Let's take a relatively easy example of the most popular tool used in security operations centers: a SIEM (security information and event management), such as Splunk, Humio, Elastic, Sentinel, etc., in it’s simplest form, is used to collect data from different data sources and sends alerts on potential security threats and vulnerabilities. A necessary, but not sufficient, data source is network data. Network data can be passively collected (so an adversary wouldn’t know whether their activity is being seen) and is immutable (it can’t be manipulated, bypassed, or deleted). The network data is turned into evidence as it is parsed, analyzed, normalized, given context, and correlated with previous and following actions. This evidence (i.e. contextual understanding of what the data means) elevates defenders’ capabilities, allowing them to really focus on their higher-risk detections based on their unique environment. Zeek - the de facto, open source network security standard - is the basis for collecting network data and transforming it into network evidence. The open source community for Zeek has more than 25 years of experience with building network detections for what are known bad behaviors (not just signatures) and these detections continue to grow based on the real-world experience of members across the globe.    

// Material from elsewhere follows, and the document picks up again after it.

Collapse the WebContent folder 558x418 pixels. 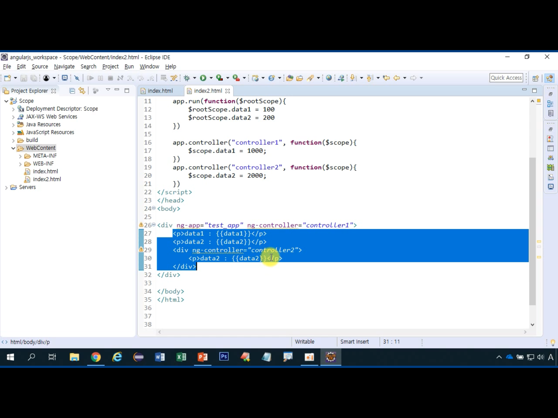(13, 148)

Let's explore a bit deeper into how raw data can be turned into evidence, again using network data as the example. Network data can and should be examined and analyzed as it flows, which is usually referred to as network traffic analysis (NTA). But what is actually examined? Is it really that useful? The protocols (e.g. HTTP, DNS), the timing of the network sessions (e.g. human keystrokes over SSH), the metadata of encrypted network traffic (e.g. SSL, RDP, SSH), or even just the identification of various VPNs in use are examples of how network data can be analyzed. But what now? Notifications or alerts are sent to the security operations center but how do they know what to investigate or what is the most important/dangerous? It is easy to say that each alert should be investigated but the reality is that hundreds of these might be received in an hour and no one has enough manpower to do this. Having the context and correlated activities surrounding the alert (i.e. the evidence) can greatly speed up the human analysis and can be used to fine tune and prioritize the actionable alerts.

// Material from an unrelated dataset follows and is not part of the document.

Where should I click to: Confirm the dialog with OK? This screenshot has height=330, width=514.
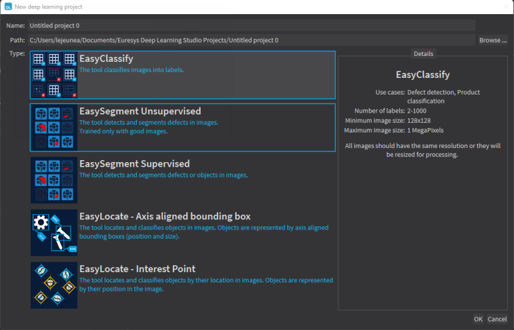tap(478, 319)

As a more complex example, Corelight Investigator has a component that uses machine learning to analyze a series of DNS lookups to assess whether their temporal clustering, failure rates, and lexical structure are strongly suggestive of malware using a "Domain Generation Algorithm" to establish a command-and-control connection. Here we take one form of evidence - the information that Zeek traffic analysis provides - and develop higher-level evidence regarding the nature of activity occurring on a potentially infected system.

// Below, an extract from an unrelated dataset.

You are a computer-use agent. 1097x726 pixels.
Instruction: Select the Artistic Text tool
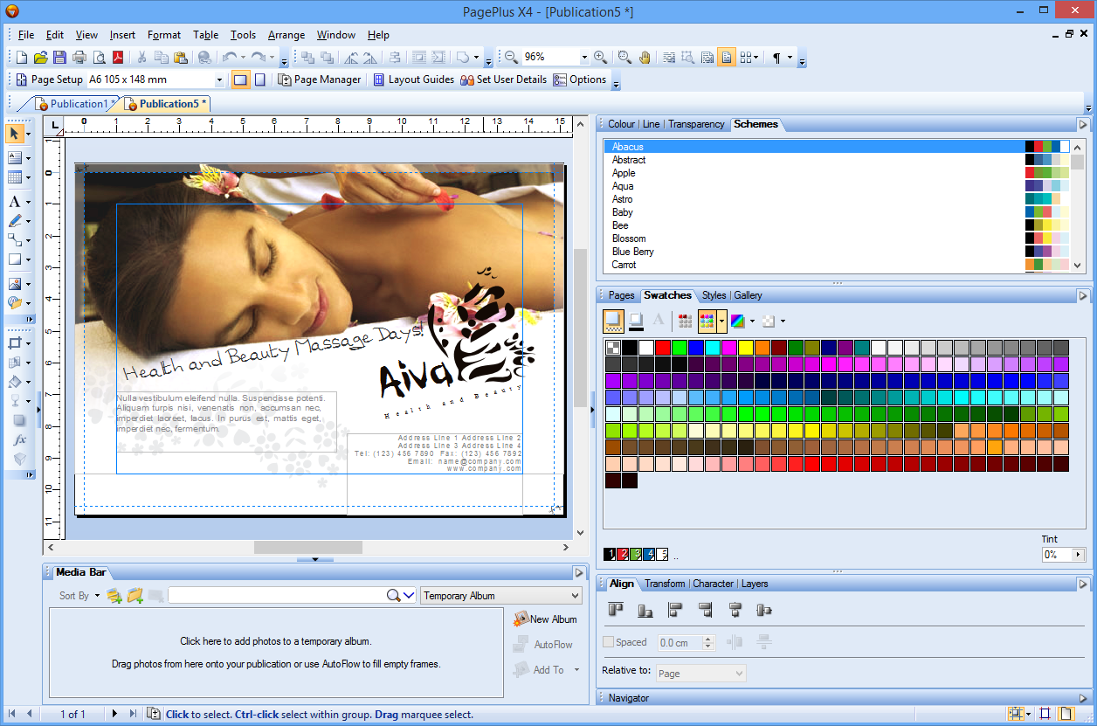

Whether your organization only uses a SIEM, a combination of SIEM and custom analytics in a data lake, or a SaaS-based NDR solution (e.g. Corelight Investigator) with a SIEM, the most important thing to ensure is that your organization has the evidence necessary to support effective investigations. Comprehensive network evidence supported with machine-learning and other analytics in a fast, intuitive search platform accelerates security operations to the next level. It dramatically simplifies tier one workflows, so teams have more time for hunting and response - activities that move faster than ever when coupled with an intuitive log query engine. With the ability to quickly pivot to the raw data, teams have the evidence to authoritatively detail what happened and understand how the event occurred. 

The take away: you need to turn data into evidence. Evidence powers detections. Detection results, coupled with evidence, provide an organization with the knowledge for a ‘defensible disclosure’ (e.g. ability to be able to articulate exactly what occurred, when it occurred, how long did it last, and how was the activity mitigated). Your organization, stakeholders, and oversight bodies will thank you.